Music by artists like Beyoncé and Lady Gaga on Friday morning filled the Yale School of Management’s Evans Hall, which hosted PeriodCon 2018, a conference devoted to social issues related to menstruation.

Professors, entrepreneurs and activists called for securing equitable access to menstrual hygiene products at the conference, the SOM’s first-ever conference on menstruation. Sponsored by the Graduate and Professional Student Senate, Tsai CITY, the Yale School of Forestry and Environmental Studies and the Yale School of Management, the conference drew roughly 120 students and community members seeking to learn about common challenges and emerging innovations regarding menstrual hygiene.

Rachel Kauder Nalebuff ’13, the editor of “My Little Red Book” — a collection of over 90 first-period stories — opened the conference with a speech on the power of art in changing the negative stereotypes associated with menstruation. Jennifer Weiss-Wolf, the author of the book “Periods Gone Public: Taking a Stand for Menstrual Equity,” delivered the keynote address and Marni Sommer, associate professor for sociomedical sciences at Columbia University, was the afternoon speaker.

The conference concluded with three panels featuring industry leaders and activists including Amanda Skinner NUR ’08, CEO of Planned Parenthood, Southern New England; and Tara Pokras, founder of Period Portraits. Participants in the panels discussed the importance of access to menstrual hygiene products and continued innovation in the industry.

“‘How can women speak if our bodies are silenced?’” Nalebuff asked the audience, quoting Hope Dymond, a youth activist and a senior at New Haven’s Common Ground High School. “Our shame around menstruation is so harmful, even here in liberal America, and one reason it’s so harmful with first periods in particular is that it plants the seeds of silence … and this paves the way for a lifetime of silence.”

This year’s PeriodCon is the first iteration of the event.

In her opening address, Nalebuff recounted the embarrassment of her own first period, which occurred while she was water skiing with her grandfather. Sharing first-period stories can reveal more than a single narrative of the experience, which can help dispel the shame associated with menstruation, Nalebuff said.
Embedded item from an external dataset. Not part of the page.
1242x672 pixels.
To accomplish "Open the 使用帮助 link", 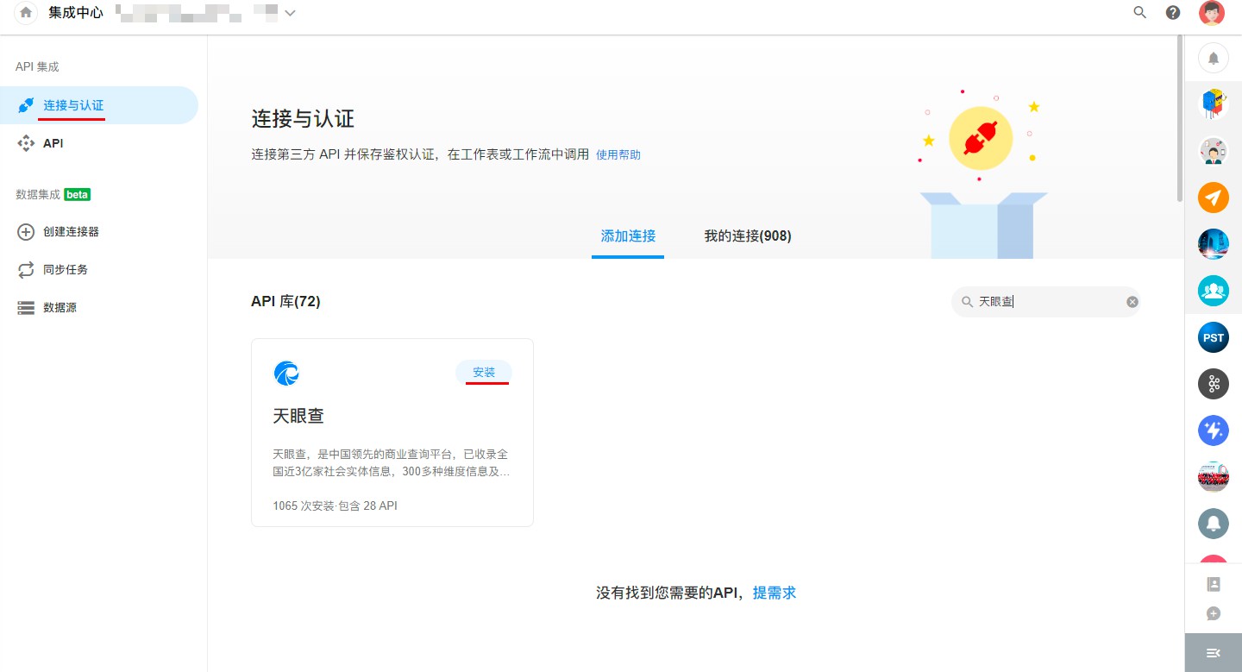I will pyautogui.click(x=618, y=155).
Christine Chen SOM ’18, who co-organized the event with Yennie Lee SOM ’18, said the conference was born out of casual but frustrated conversations about menstruation and the lack of a public forum for such discussions. She emphasized that it is important that women from around the world, not just the U.S., have these conversations.

“We learned through our classes about the inequity across the world … where … because of a lack of access to menstrual products, some women around the world aren’t able to go to school or work,” Chen said. “[This] just increases gender inequity.”

Weiss-Wolf also addressed various systems that exacerbate such inequity in her keynote address at the panel on equity and accessibility later in the afternoon.

According to Weiss-Wolf, the American criminal justice system was not created with women in mind.

“The anecdotal experience that has come out is not that [menstrual hygiene] products are neglected from prison budgets,” she said. “It is that there’s no consistent way of distributing them that acknowledges the health and dignity of women incarcerated.”

At the same panel, Marika Klein — a program associate at The Monthly, a program that distributes menstrual hygiene products to those in need — criticized the assumption that women who are poor or incarcerated do not deserve access to a variety of good-quality menstrual hygiene products.

Students and community members interviewed at the event said they enjoyed the conference and found the message relatable and resonant.

Aya Suzuki, an undergrad at MIT who recently co-launched Aam — a medication compliance for birth control pills — told the News she was grateful for PeriodCon because conversations about women’s health are often avoided in public forums.

Joan Foran, a teacher at the Common Ground High School who attended the event with two of her students, said conferences like PeriodCon are important because they ground discussions on femininity in concrete, everyday reality. Periods do not weaken women, and it’s important to desexualize women and see them as full people, Foran said.

Attendees walked away with gift bags with products from Bitch Magazine, Flex, Lunapads, NatraCare, RubyCup and The Keeper.

Serena Cho contributed reporting.

Saumya Malhotra | saumya.malhotra@yale.edu

Meera Rothman | meera.rothman@yale.edu

Correction, April 3: A previous version of this article mistakenly stated that this PeriodCon is the second iteration of an event that took in New York last year. In fact, the PeriodCon at Yale is the first of its kind. This version of the article has also been updated to reflect the correct spelling of Marni Sommer’s name. In addition, panelist Kaleigh Heard was not present at the conference.